7.8 All costs and expenses of or incidental to the transactions contemplated in this Escrow Agreement are to be assumed and paid by the Company.
7.9 Time is of the essence of this Agreement.
7.10 This Agreement may be executed in one or more counterparts, all of which shall be considered one and the same agreement and shall become effective when one or more counterparts have been signed by each of the parties hereto and delivered to the other parties hereto, it being understood that all parties hereto need not sign the same counterpart. This Agreement may be executed by delivery of executed signature pages by fax and such fax execution shall be effective for all purposes.

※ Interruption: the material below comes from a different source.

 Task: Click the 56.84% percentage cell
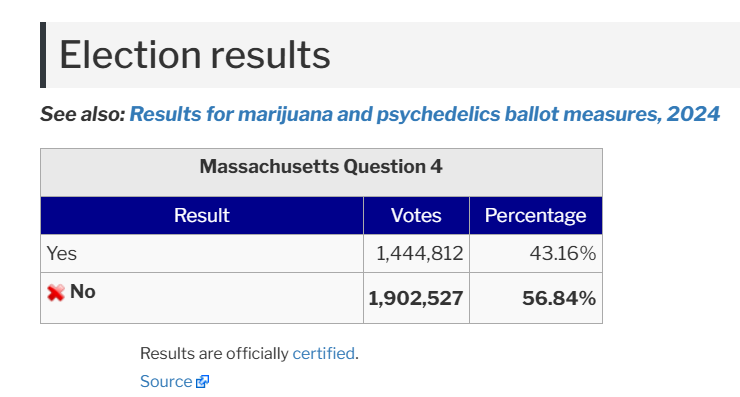click(x=536, y=298)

IN WITNESS WHEREOF the parties hereto have caused this Agreement to be executed as of the day and year first written above.
The Company:
Per: /s/ Xxxx Moi Xxx
The Vendor:
INDIGOLEAF ASSOCIATES LTD.
Per: /s/ Xxxxxx Xxx
The Escrow Agent:
XXXXX XXXXXX LLP
Per: /s/
Xxxxxxx Xxxxxx
Name: Xxxxxxx Xxxxxx
Title: Partner
SCHEDULE "A"
Power of Attorney to Transfer Shares
FOR VALUE RECEIVED __________________________ hereby sells, assigns and transfers unto
____________________________________________________________________________________________
(Name of Transferee)
____________________________________________________________________________________________
(Address of Transferee)
__________________________ shares in the common stock of MABCURE INC., a corporation organized and existing under the State of Nevada (the "Corporation"), standing in his name on the books of the Corporation, which shares are represented by Certificate (s) No (s) __________________________ and does hereby irrevocably constitute and appoint THE NEVADA AGENCY AND TRUST COMPANY as his attorney in-fact, to transfer the said shares on the books of the Corporation with full power of substitution in the premises.

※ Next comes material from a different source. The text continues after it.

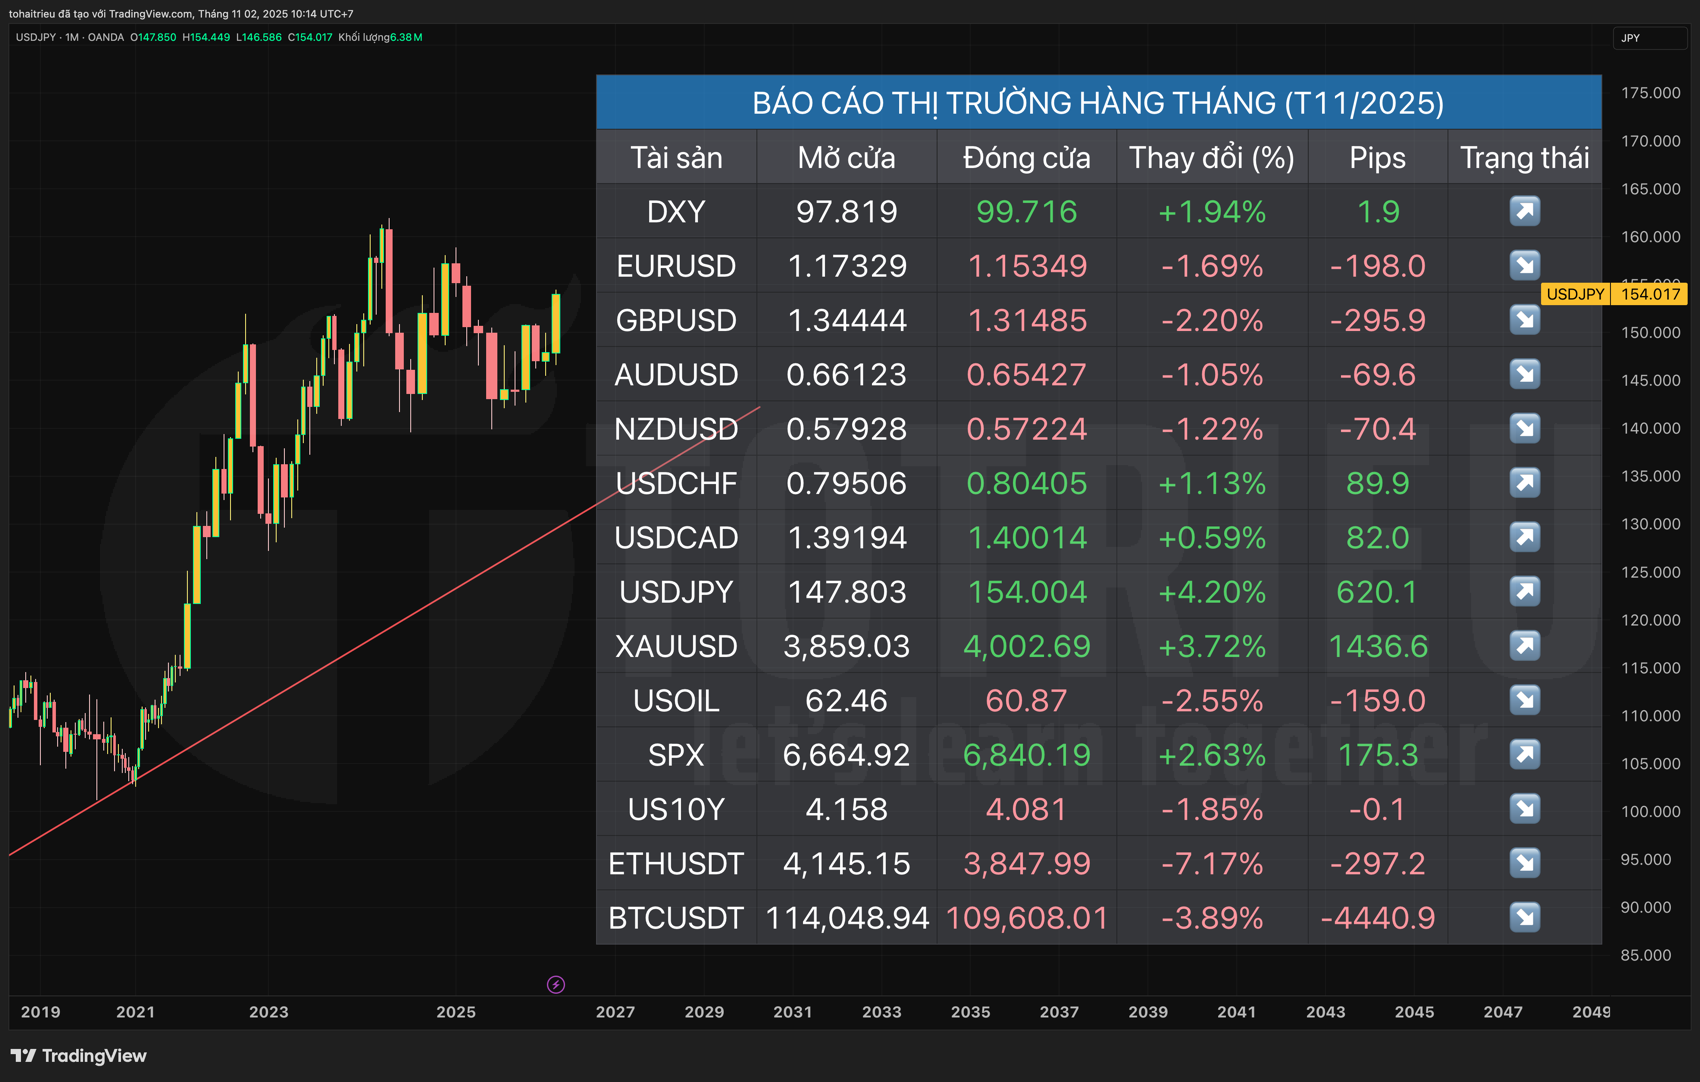Click the 2021 marker on time axis
This screenshot has height=1082, width=1700.
(135, 1012)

Dated: ________________________________
(Name of Transferor) | |
(Signature of Transferor) |
Signature of Transferor guaranteed by:
____________________________________________
(Authorized
Signature)
(BANK STAMP OR SEAL)
NOTE: The person named on the Stock Certificate(s) must ensure that the signature to this Power of Attorney corresponds with the name as recorded on the certificate(s) in every particular without alteration or enlargement or any change whatever. The signature of the person executing this Power of Attorney must be guaranteed by a Notary Public, Commissioner of Oaths, a Bank, Credit Union or Trust Company or by a Member of the Toronto, Montreal or New York Stock Exchange.